Extracted data entries
========
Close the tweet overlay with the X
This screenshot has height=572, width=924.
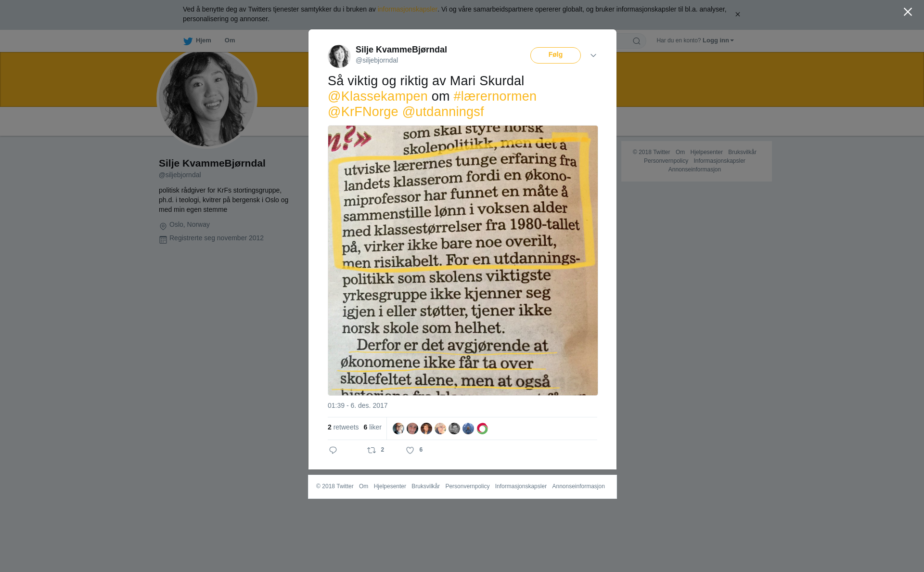pos(908,12)
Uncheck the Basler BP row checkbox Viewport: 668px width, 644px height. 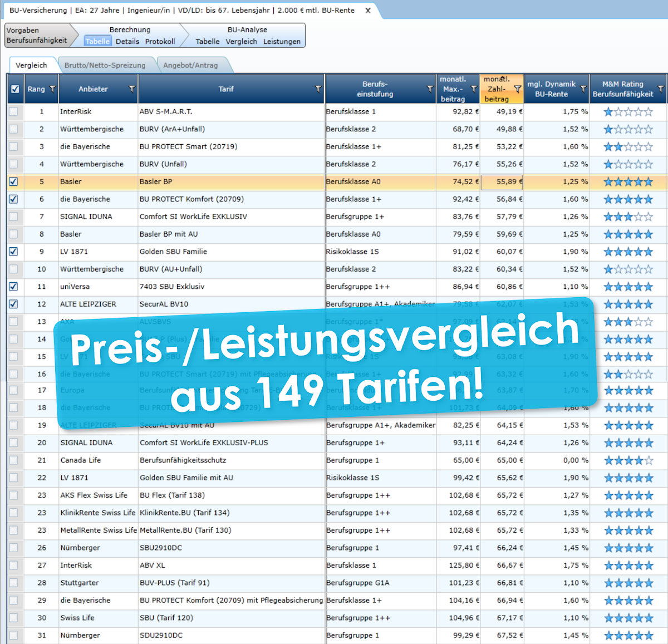click(14, 181)
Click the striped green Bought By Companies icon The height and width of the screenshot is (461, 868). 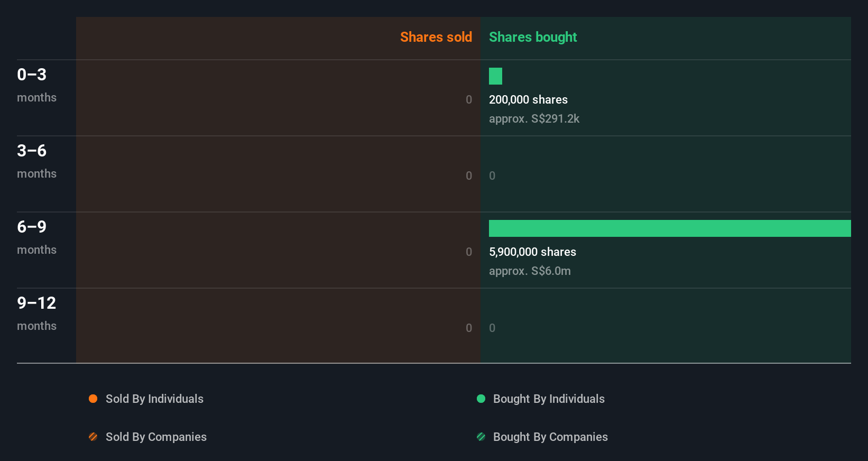[481, 437]
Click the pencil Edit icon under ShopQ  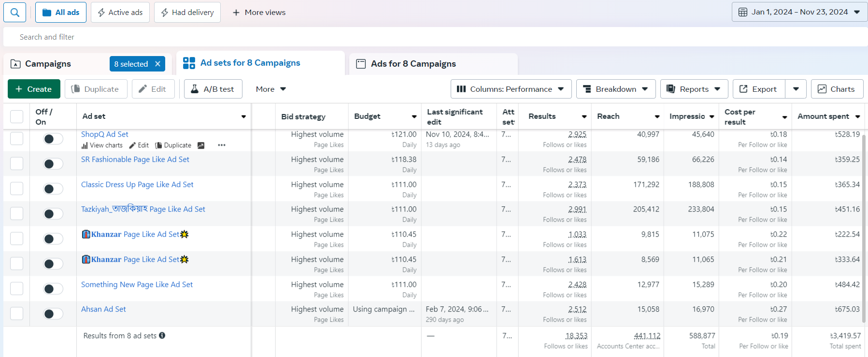(132, 145)
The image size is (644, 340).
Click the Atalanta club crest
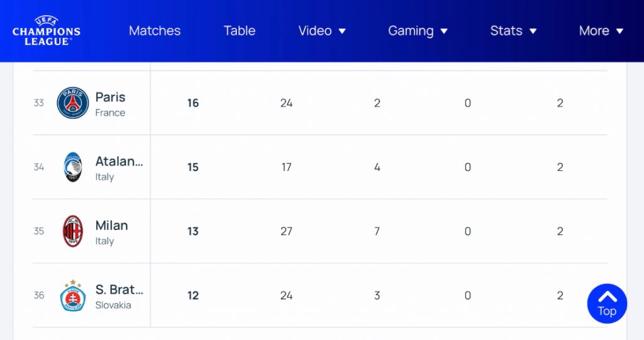click(x=73, y=167)
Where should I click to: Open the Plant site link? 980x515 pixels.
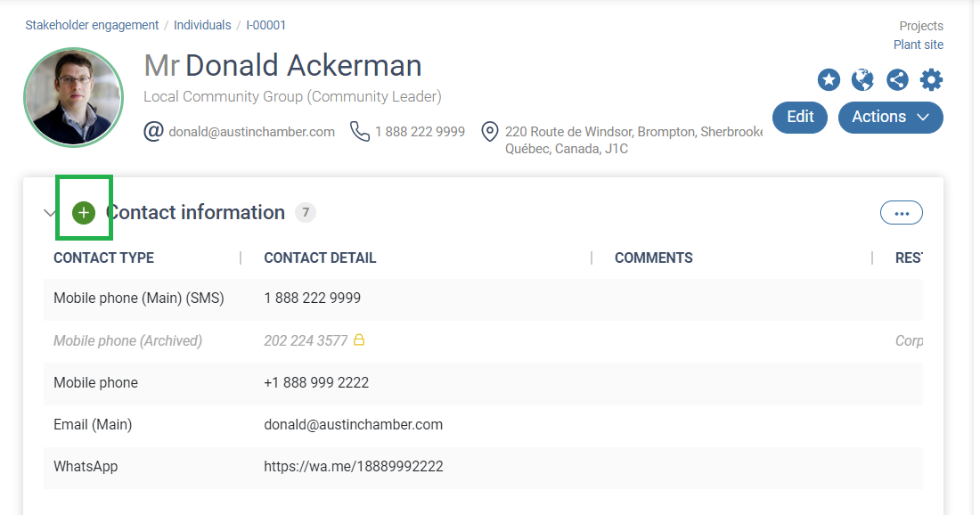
========
ASSIGNMENT: The answer must be the lines above from the line that contains "Click the Atalanta club crest" to the final line of the data, word for word, with no pictures.

YOUR SOLUTION:
Click the Atalanta club crest
click(x=73, y=167)
Where should I click to: Open the Plant site link? 980x515 pixels.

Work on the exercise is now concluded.